### [TEXTE EXTRAIT]

La crise que
traverse l’Europe en ce printemps me parait plus grave que celles auxquelles
nous étions accoutumés. Jamais le cercle vicieux de l’impuissance et de
l’impopularité n’a été aussi évident. Impuissante parce que divisée, comme on
l’a vu à propos de la vague migratoire et de l’accueil des réfugiés, l’Europe
est devenue impopulaire. Elle se révèle incapable d’organiser la solidarité qui
devrait unir les membres d’une Union « sans cesse plus étroite ». Il
est significatif que le premier ministre Cameron ait obtenu sans grande
difficulté, comme l’une des concessions permettant au Royaume Uni de rester
dans l’Union, d’être exonéré de cet objectif. Les deux questions qui dominent
l’actualité européenne sont la menace du Brexit (retrait du Royaume-Uni) et la
poursuite de la crise migratoire.
La menace du Brexit
L’échéance
immédiate est celle du référendum du 23 juin. Je respecte l’avis de ceux qui
pensent qu’un départ du Royaume-Uni ôterait un obstacle aux progrès de
l’intégration mais je ne le partage pas. La première conséquence d’un succès
des brexiters serait un profond
ébranlement politique, économique et monétaire. Outre la perte de confiance
dans l’avenir de la construction européenne, en Europe mais aussi sur les
autres continents, rien ne permet d’espérer la constitution d’un front uni dans
la négociation des conditions de la sortie et du statut qui pourrait être
consenti à la Grande-Bretagne. On peut prévoir que la Commission se montrerait
ferme afin de décourager d’autres tentations. Mais serait-elle soutenue par des
gouvernements dont la préoccupation majeure sera de sortir aussi vite que
possible de cette nouvelle crise et d’en pallier les conséquences sur l’économie ?
La clause de
retrait introduite dans le traité de Lisbonne prévoit un délai de deux ans à
partir de la demande de retrait. Il appartiendrait donc aux Britanniques de
fixer le départ du délai. Mais nul ne sait ce qu’il adviendrait d’un Premier
ministre désavoué sur une question majeure. Or le nombre de questions à régler
serait immense depuis celle du régime commercial jusqu’à celle des agences
exécutives et des fonctionnaires de nationalité britannique. Les représentants
du Royaume continueront à siéger dans les instances de l’UE tant que le traité
de sortie ne sera pas en vigueur. Pourraient-ils se voir confier la présidence
tournante qui devait leur échoir au second semestre de 2017 ?

### [DONNÉES DISPONIBLES]

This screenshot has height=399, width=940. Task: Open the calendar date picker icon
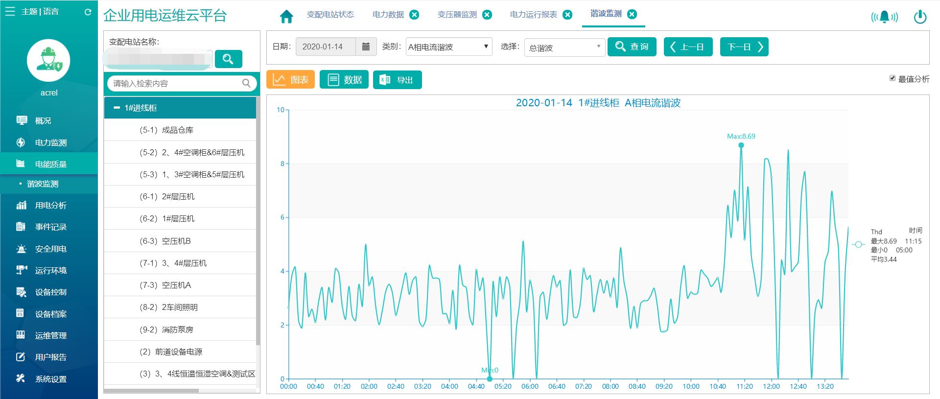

### [CONSIGNE A]
Recopiez le passage du texte sur la crise européenne qui commence par les mots contenant « La clause de » et se termine par « semestre de 2017 ? ».
### [CONSIGNE B]
Selon le texte sur la crise européenne, quel délai la clause de retrait du traité de Lisbonne prévoit-elle ?
### [CONSIGNE C]
Rédigez la suite du texte sur la crise européenne et la menace du Brexit, après sa dernière phrase.

### [RÉSULTAT A]
La clause de
retrait introduite dans le traité de Lisbonne prévoit un délai de deux ans à
partir de la demande de retrait. Il appartiendrait donc aux Britanniques de
fixer le départ du délai. Mais nul ne sait ce qu’il adviendrait d’un Premier
ministre désavoué sur une question majeure. Or le nombre de questions à régler
serait immense depuis celle du régime commercial jusqu’à celle des agences
exécutives et des fonctionnaires de nationalité britannique. Les représentants
du Royaume continueront à siéger dans les instances de l’UE tant que le traité
de sortie ne sera pas en vigueur. Pourraient-ils se voir confier la présidence
tournante qui devait leur échoir au second semestre de 2017 ?

### [RÉSULTAT B]
Un délai de deux ans à partir de la demande de retrait.

### [RÉSULTAT C]
Je me
garderai de tout pronostic sur le résultat du vote. La bataille sur les
conséquences économiques du Brexit semblait gagnée après de multiples mises en
garde. Cependant les partisans de la sortie de l’UE, forts du renfort du très
populaire ancien maire de Londres Boris Johnson, sont plus ardents et soutenus par
une presse populaire passionnément hostile à l’UE. Les partisans du maintien plus
nombreux parmi les jeunes sont moins ardents et plus abstentionnistes. Le
Premier ministre a de la peine à faire entendre un discours dans lequel il
énumère tous les avantages non seulement économiques mais politiques que le
Royaume-Uni a tirés de son appartenance à l’Union alors qu’il ne cessait
naguère de les contester. On notera qu’en conclusion de ces déclarations, il ne
manque pas néanmoins de se féliciter d’avoir bloqué toute avancée vers une
Europe politique.
Une sortie
du Royaume-Uni pourrait enfin conduire à son éclatement si, comme il est
probable, les indépendantistes écossais, europhiles, en tiraient argument pour
réclamer un nouveau référendum. On peut aussi redouter les conséquences d’un
Brexit sur les relations inter-irlandaises et la reprise d’un conflit séculaire
que la commune appartenance à l’UE avait contribué à apaiser.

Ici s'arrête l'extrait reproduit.